After acoustic pre-alignment the sample enters the separation channel where particles are focused towards the channel center in an acoustic field having a single centrally located pressure node. Particles or cells that are large, have high density or are of low compressibility move faster in the acoustic field than particles that are small, light and compressible. By correct matching of the flow rate and the acoustic amplitude, the particles of high mobility can be collected in the central outlet of the separation channel (outlet 2 in Fig. 1A & B) while slow-moving particles are collected in the combined side outlet (outlet 3 in Fig. 1A & B).
The acoustic pre-alignment of particles in two dimensions assures that all particles experience identical initial flow conditions, which leads to deterministic separation that is undistorted by the flow velocity distribution in the channel.
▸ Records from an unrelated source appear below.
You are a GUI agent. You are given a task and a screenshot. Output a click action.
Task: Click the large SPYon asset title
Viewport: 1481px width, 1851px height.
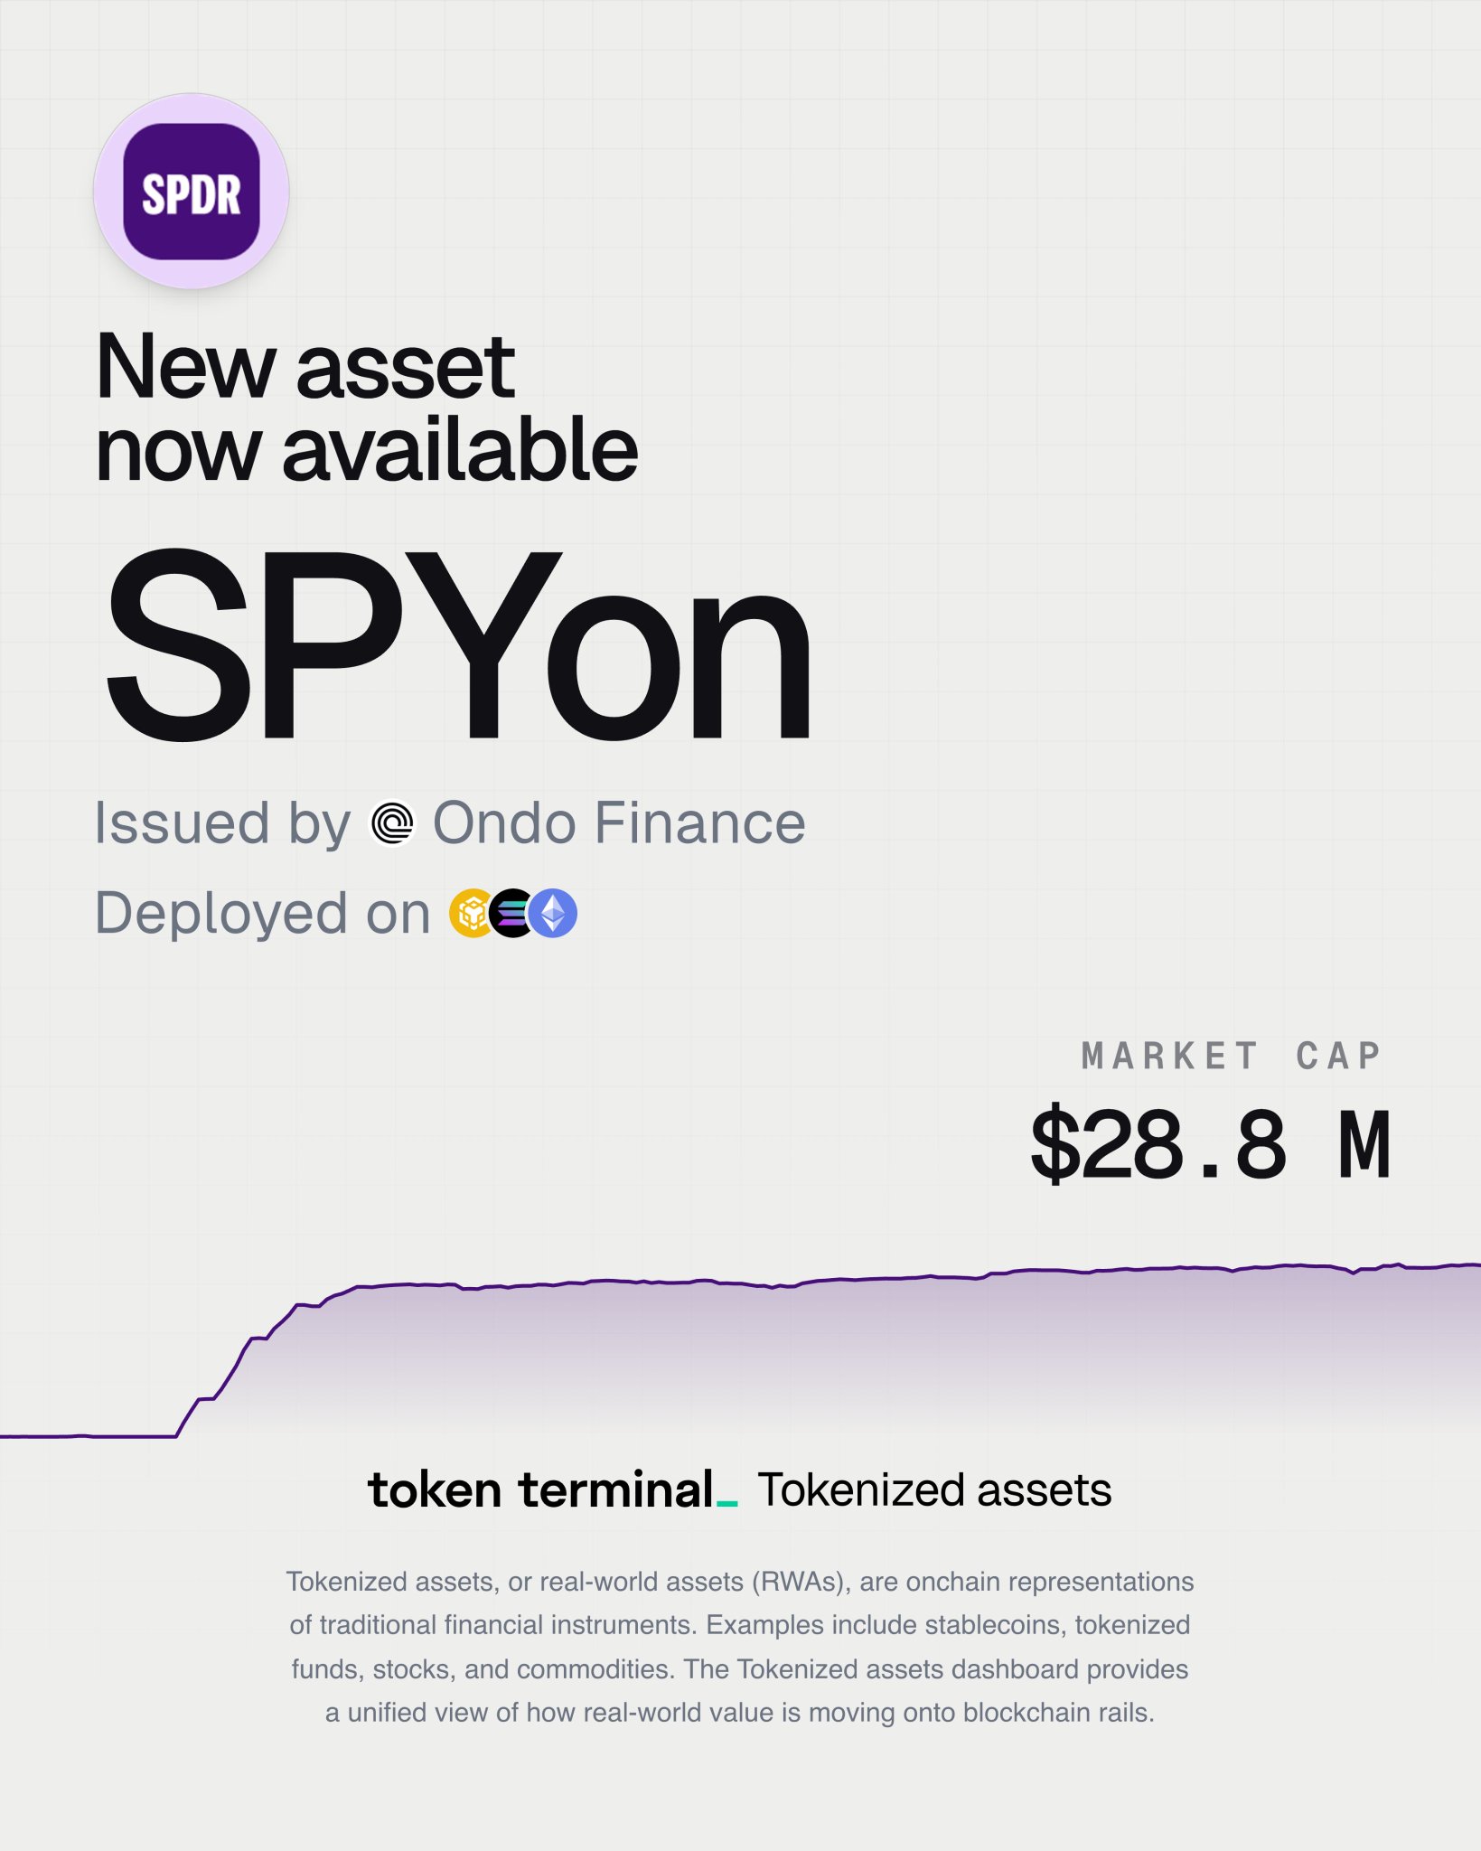458,646
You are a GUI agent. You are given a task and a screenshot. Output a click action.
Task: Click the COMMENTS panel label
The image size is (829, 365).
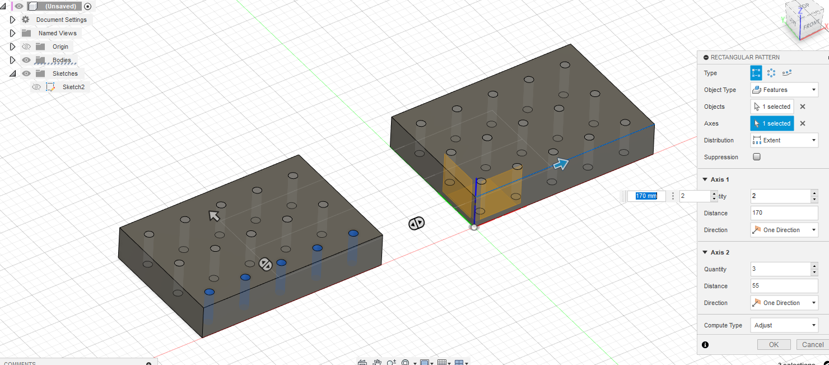click(x=20, y=363)
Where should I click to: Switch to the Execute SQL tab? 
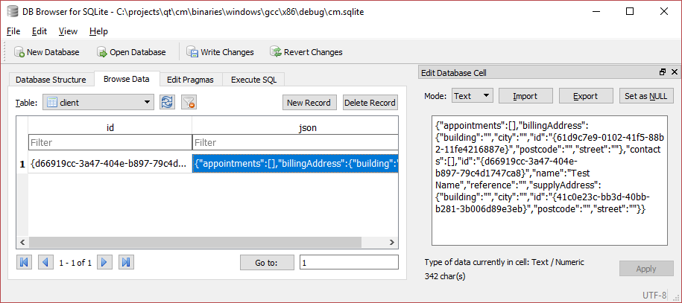[x=253, y=80]
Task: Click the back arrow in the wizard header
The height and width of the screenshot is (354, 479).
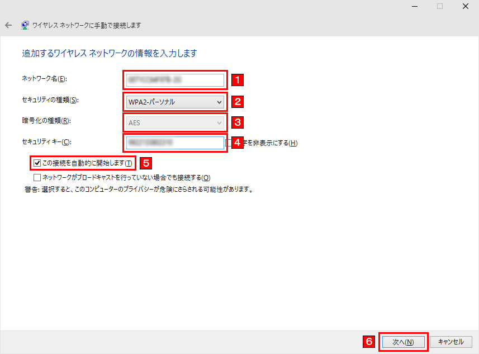Action: coord(8,25)
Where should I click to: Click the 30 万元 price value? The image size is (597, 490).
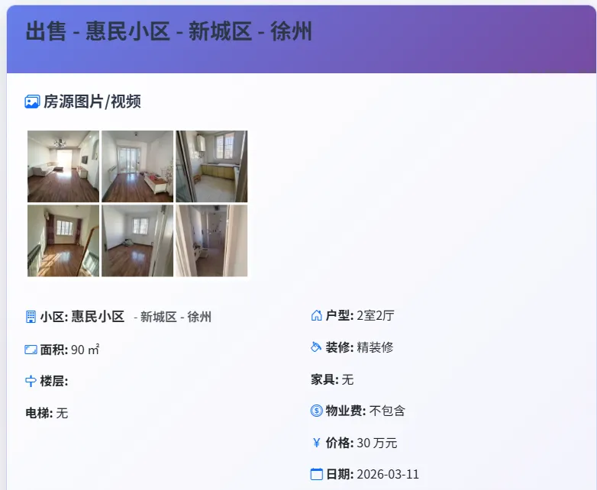tap(377, 443)
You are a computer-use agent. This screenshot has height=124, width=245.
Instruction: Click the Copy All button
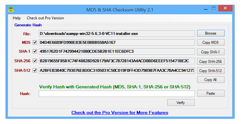point(211,80)
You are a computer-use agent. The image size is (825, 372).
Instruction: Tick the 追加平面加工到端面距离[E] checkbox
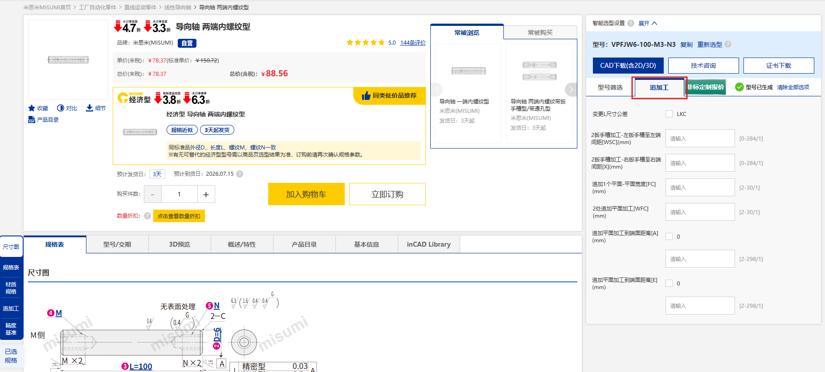pos(669,283)
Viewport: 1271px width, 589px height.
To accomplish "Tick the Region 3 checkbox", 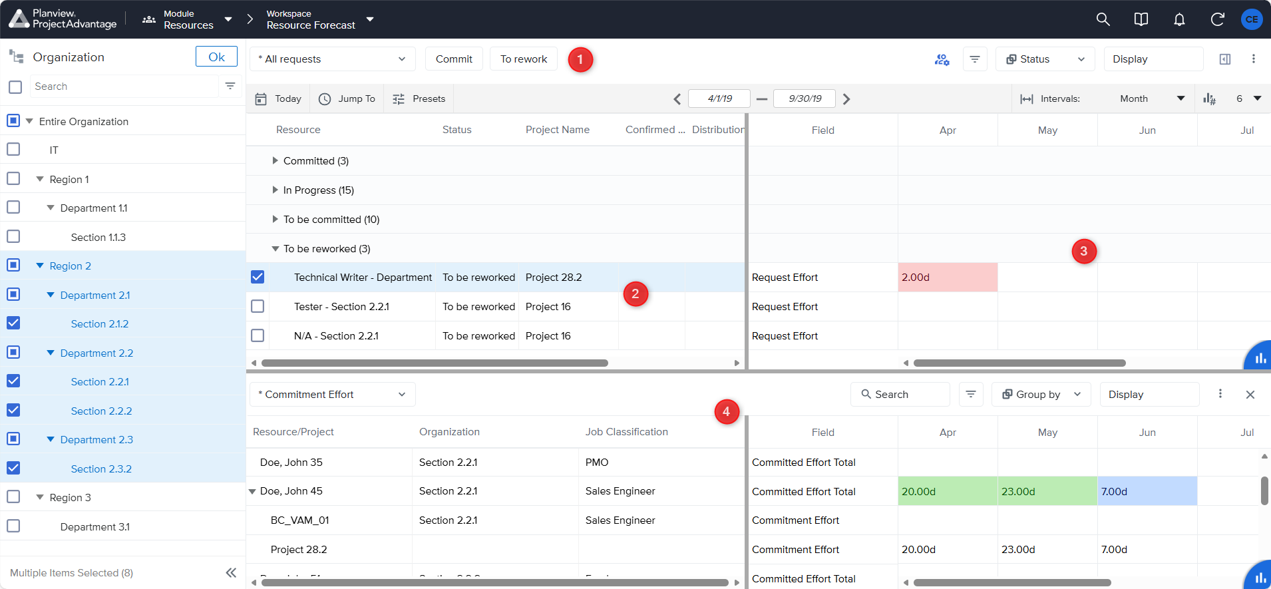I will (13, 497).
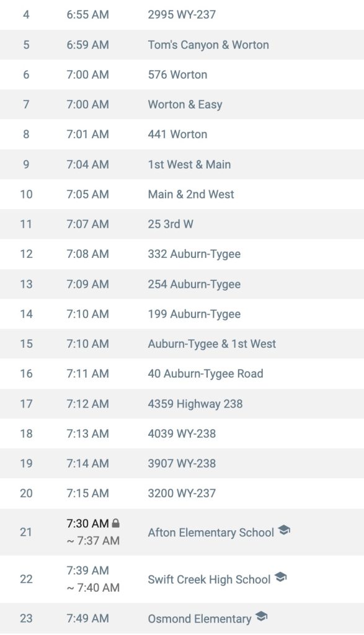Select the Tom's Canyon & Worton stop

click(182, 45)
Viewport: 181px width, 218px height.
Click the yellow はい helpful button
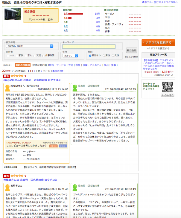[53, 146]
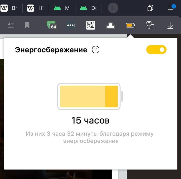Click the large battery level indicator
181x179 pixels.
tap(90, 96)
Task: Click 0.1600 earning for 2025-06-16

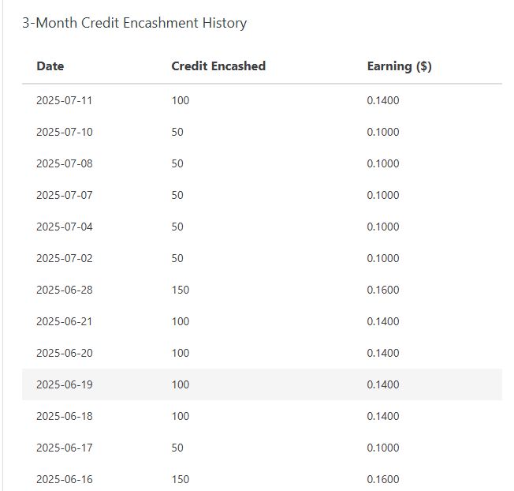Action: click(x=383, y=479)
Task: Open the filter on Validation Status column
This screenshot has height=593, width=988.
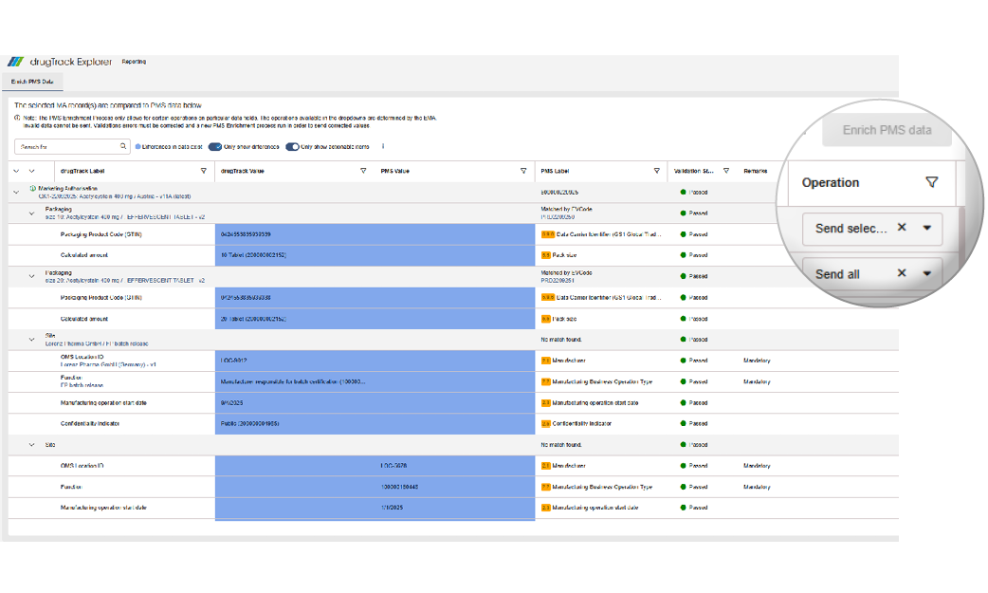Action: (x=727, y=171)
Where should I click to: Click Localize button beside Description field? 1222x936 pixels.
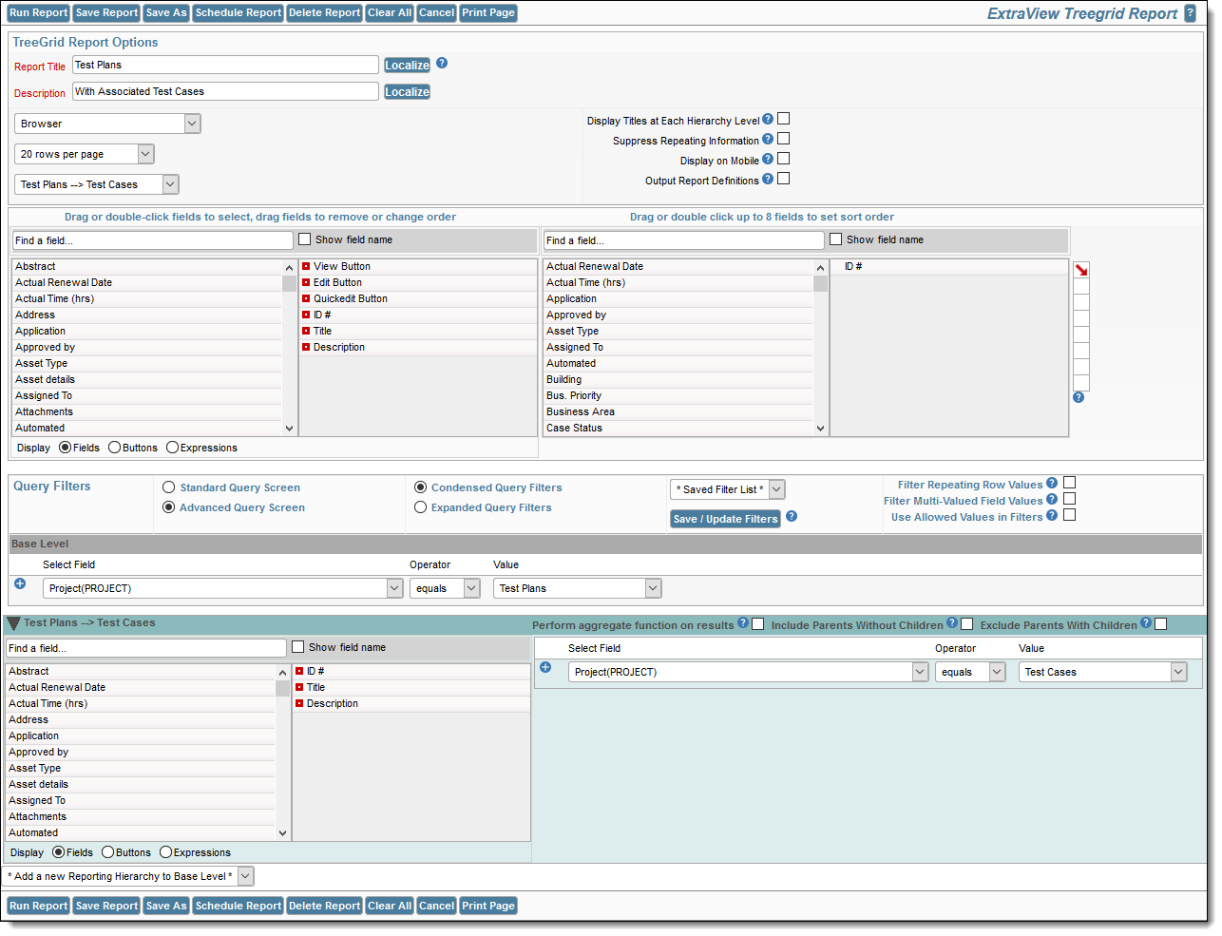tap(407, 92)
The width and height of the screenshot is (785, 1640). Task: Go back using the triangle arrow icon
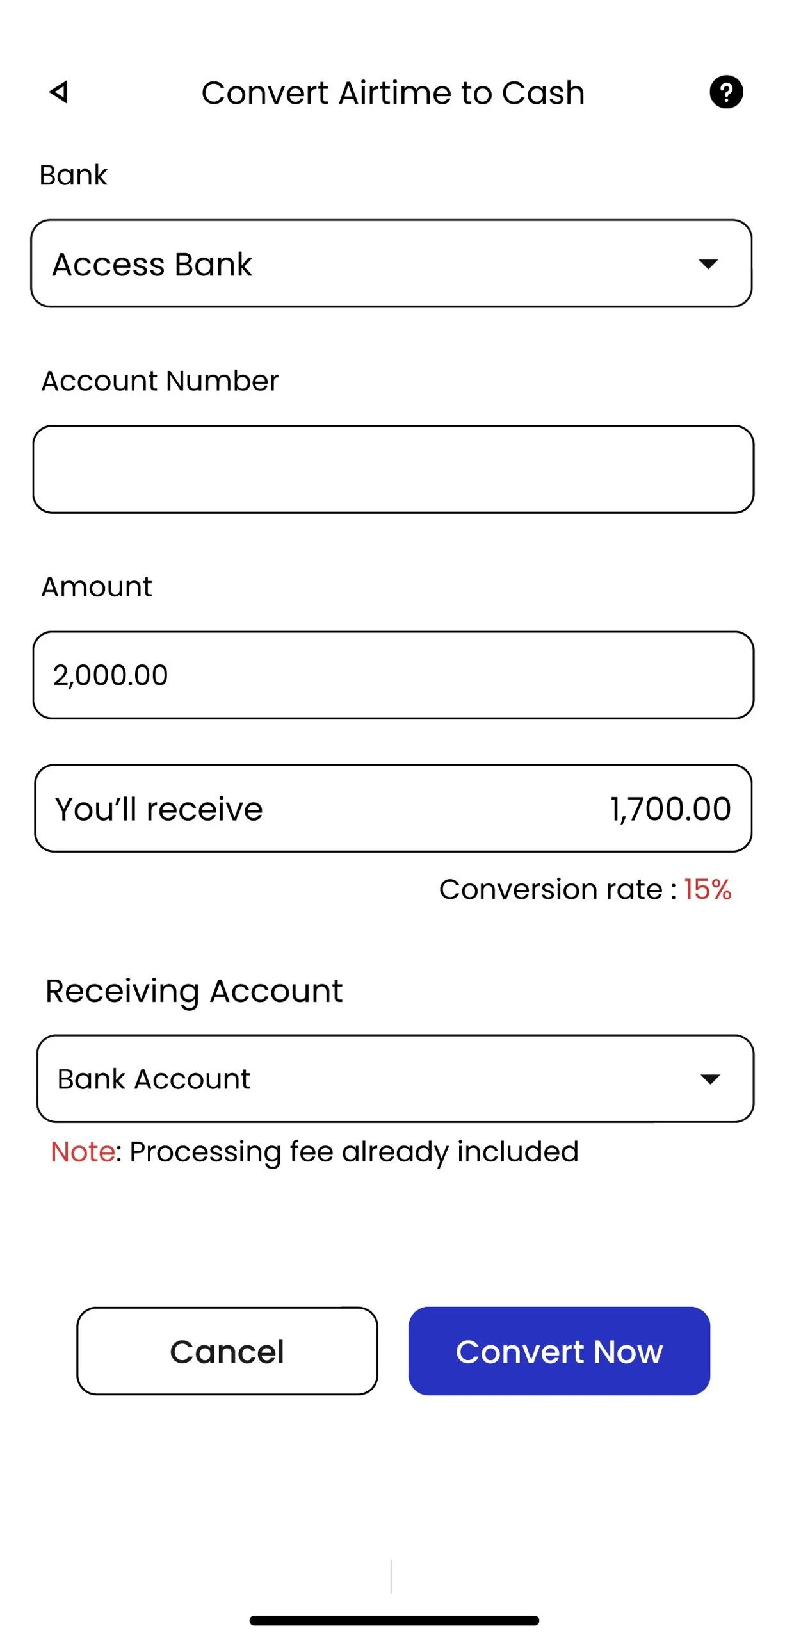click(59, 92)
That is, a particle's sideways deflection in the acoustic field will truly reflect its acoustofluidic mobility, which depends on particle, size morphology, density and compressibility as well as the viscosity, density and compressibility of the suspending liquid.
Without acoustic pre-alignment, the retention time of a particle in the acoustic field depends strongly on its position in the width and height of the channel, due to the flow velocity profile in the channel (see ESI† S3). For instance, in a system without acoustic pre-alignment, a particle of low acoustic mobility that flows slowly near the bottom of the channel experiences the acoustic field for a longer time than a particle of high acoustic mobility flowing in a high flow rate region. Since the sideways deflection is then a function of both the acoustic mobility of the cell and the retention time in the field, the two different particles could end up in the same outlet.27
The microchannel flow is governed by the Hagen–Poiseuille equation, for which there exists no exact analytical solution for a rectangular geometry, so the positions of the particles were computed numerically in short time-steps. The fundamental assumptions were that the velocity of a particle in the direction of the channel is always the same as the flow velocity at that point, and that the particle velocity orthogonal to the flow is only governed by the acoustic radiation force. A code example for execution in MATLAB® is shown in the supplementary files exampletrajectory.m, poiseuille.m, and acoustopath.m.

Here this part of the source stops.